In der Fastenzeit will ich aber nicht nur auf mich schauen. Es geht auch um das Einüben von Solidarität und Mitmenschlichkeit. Es wird immer deutlicher: Wir Menschen leben wie auf einer Insel. Wenn mich zum Beispiel Nachrichten über die Kriege, über Gewalt, Tod und Zerstörung erreichen, dann fühle ich Traurigkeit in mir. Und auch Wut und Ohnmacht: Warum lernen wir Menschen eigentlich nicht aus der Geschichte? Was ist unser persönlicher, gesellschaftlicher und kirchlicher Anteil an Kriegen und was ist unser Beitrag zum Frieden? Wie können wir neue Perspektiven für ein Zusammenleben von Menschen unterschiedlicher Herkunft und Identität enzwickeln? Ich glaube, man muss konkrete Erfahrungen machen des guten Zusammenlebens. Bei mir war das so:
Ich selbst habe einige Jahre eine Gruppe begleitet, die jährlich am Beginn der Fastenzeit zu einer Wallfahrt aufbricht und zwar zu Fuß. Mehrere Tage geht die Wallfahrt und trägt ein so genanntes Hungertuch mit sich, Zeichen der Solidarität mit hungernden und leidenden Menschen in der Welt. Allein hätte ich die Wegstrecke nur schwer geschafft. Aber die Gemeinschaft in der Gruppe hat mich jeden Tag neu motiviert, weiter zu gehen. Die Impulse über den Tag und der Austausch auf dem Weg haben mir gezeigt, wie vielfältig heute Menschen versuchen, die Botschaft Jesu in ihrem Leben lebendig werden zu lassen.

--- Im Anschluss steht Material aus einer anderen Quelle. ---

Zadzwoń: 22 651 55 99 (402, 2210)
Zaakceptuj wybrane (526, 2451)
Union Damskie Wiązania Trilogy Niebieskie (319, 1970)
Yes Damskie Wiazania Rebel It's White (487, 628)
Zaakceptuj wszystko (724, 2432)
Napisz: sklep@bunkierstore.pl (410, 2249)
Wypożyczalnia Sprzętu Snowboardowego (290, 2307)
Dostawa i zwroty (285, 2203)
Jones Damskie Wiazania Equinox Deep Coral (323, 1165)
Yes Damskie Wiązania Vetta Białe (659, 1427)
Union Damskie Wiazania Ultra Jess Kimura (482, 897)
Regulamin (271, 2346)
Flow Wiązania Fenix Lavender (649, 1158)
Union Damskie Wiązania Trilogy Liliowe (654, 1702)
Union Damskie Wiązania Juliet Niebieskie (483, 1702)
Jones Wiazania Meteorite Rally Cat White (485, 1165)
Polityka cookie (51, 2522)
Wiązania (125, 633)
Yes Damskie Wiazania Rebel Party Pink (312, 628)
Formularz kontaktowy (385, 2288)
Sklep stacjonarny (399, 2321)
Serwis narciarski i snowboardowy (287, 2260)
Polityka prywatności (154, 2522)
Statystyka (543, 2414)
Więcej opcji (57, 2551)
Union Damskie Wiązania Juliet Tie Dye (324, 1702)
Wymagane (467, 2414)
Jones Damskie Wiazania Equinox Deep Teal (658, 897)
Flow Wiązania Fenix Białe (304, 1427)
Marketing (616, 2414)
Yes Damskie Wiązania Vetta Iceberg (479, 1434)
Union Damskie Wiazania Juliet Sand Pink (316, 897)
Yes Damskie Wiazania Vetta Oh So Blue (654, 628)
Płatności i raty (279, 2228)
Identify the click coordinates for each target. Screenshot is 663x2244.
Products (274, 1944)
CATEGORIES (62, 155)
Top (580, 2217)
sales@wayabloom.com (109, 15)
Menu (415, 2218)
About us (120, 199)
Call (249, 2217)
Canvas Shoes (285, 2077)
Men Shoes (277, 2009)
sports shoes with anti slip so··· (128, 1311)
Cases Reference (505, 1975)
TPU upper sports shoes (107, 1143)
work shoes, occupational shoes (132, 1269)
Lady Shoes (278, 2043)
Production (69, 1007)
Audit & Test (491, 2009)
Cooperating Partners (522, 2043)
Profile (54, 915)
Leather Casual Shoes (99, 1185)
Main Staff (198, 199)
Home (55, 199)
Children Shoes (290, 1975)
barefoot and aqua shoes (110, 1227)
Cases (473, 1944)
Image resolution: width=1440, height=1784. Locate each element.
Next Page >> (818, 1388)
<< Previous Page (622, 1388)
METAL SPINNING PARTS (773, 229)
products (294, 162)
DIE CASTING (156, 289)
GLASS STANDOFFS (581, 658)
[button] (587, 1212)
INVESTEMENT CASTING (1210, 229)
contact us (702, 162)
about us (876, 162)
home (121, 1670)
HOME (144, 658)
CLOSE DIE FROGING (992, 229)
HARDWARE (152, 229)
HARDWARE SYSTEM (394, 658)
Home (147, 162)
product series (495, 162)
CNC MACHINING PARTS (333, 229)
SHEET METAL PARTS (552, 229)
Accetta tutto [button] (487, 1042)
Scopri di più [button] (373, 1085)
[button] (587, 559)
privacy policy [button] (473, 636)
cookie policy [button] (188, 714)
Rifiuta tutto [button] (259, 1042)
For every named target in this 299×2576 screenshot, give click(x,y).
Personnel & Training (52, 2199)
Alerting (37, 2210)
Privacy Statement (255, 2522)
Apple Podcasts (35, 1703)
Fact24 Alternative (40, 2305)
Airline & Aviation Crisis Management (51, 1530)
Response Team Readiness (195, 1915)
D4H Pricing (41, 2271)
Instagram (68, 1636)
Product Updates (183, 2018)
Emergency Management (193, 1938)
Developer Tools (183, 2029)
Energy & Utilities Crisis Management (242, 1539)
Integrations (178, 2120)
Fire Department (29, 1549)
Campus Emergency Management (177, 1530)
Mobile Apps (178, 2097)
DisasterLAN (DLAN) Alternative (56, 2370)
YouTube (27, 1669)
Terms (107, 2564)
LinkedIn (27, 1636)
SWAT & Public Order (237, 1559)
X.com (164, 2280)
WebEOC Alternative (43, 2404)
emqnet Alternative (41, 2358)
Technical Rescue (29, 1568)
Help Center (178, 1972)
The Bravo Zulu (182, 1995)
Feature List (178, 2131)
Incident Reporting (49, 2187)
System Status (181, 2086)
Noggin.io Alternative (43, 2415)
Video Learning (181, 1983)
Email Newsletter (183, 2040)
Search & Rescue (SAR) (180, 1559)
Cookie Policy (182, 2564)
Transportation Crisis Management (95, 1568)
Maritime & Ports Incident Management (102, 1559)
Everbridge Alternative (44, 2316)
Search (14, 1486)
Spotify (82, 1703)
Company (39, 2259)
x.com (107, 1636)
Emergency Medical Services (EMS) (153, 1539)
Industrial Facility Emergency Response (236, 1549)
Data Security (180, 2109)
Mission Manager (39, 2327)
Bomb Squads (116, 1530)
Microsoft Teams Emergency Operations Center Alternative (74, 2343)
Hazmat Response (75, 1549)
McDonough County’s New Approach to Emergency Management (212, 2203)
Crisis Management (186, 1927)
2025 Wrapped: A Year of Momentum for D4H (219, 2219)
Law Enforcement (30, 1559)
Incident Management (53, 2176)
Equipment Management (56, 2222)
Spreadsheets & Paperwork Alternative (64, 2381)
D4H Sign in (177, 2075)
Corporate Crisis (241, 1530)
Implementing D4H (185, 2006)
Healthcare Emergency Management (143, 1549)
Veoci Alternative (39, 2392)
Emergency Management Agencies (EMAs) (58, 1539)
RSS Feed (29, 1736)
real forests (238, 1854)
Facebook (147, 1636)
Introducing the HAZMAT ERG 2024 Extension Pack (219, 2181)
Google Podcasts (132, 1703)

Und das hat mich für meinen Weg als Christ ermutigt. Und hier wird Solidarität unter Christen gelebt, die weit über mein eigenes Lebensumfeld hinausgeht. Meine tiefe Erfahrung dabei: Christsein geht in der Gemeinschaft leichter, bei der Wallfahrt, in der Fastenzeit, ja eigentlich im ganzen Leben.
Speziell die Fastenzeit will mir nicht die Freude am Leben nehmen. Ganz im Gegenteil! Sie will mich ermutigen, mit Gewinn zu leben für mich und für andere. Sie will mich ermutigen, neue Akzente in meinem Leben zu setzen. Ohne die Fastenzeit wäre mein Leben ärmer. Ich habe festgestellt: Es lohnt sich, Jahr für Jahr neu dieses Geschenk des Neuanfangs anzunehmen und im eigenen Leben immer wieder Aufbrüche zu wagen. Das Fasten, die Solidarität mit den Mitmenschen und auch das Gebet helfen mir, neu den Blick auf Jesus zurichten und mich zu einem Leben zu ermutigen, das vom Evangelium Jesu durchdrungen ist. So gesehen bedeutet die Fastenzeit einen Gewinn. Verzicht ist nicht Verlust der Lebensfreude. Verzicht hilft mir, den Reichtum meines Lebens neu zu entdecken. Und das gilt auch, wenn du dich selbst im Verzicht üben willst, aber nach einigen Wochen strauchelst: Gib nicht auf! Selbst wenn du deine Vorsätze nicht zu 100 Prozent durchhältst, kann dein verbessertes Bewusstsein deinen Lebensstil auch in Zukunft positiv prägen. Ich finde: eine tolle Perspektive – und eine tröstliche zugleich! Denn ich weiß nicht, ob ich es schaffe, bis Ostern meinen Vorsätzen treu zu bleiben. Aber eines weiß ich sehr genau:
Ich brauche Zeiten, in denen ich Raum habe für das Hören auf Gott. Ich brauche Zeiten, um die Routine des Alltags zu durchbrechen. Ich brauche Zeiten, um mein Leben neu auszurichten. Die 40 Tage sind dazu eine willkommene Gelegenheit. Und sie sind für mich eine gute Zeit der Vorbereitung auf Ostern. Egal, was Sie sich vorgenommen haben für die Fastenzeit. Ich wünsche Ihnen alles Gute dabei – und wenn Sie straucheln und Ihren Vorsatz nicht halten, dann geben Sie trotzdem nicht auf.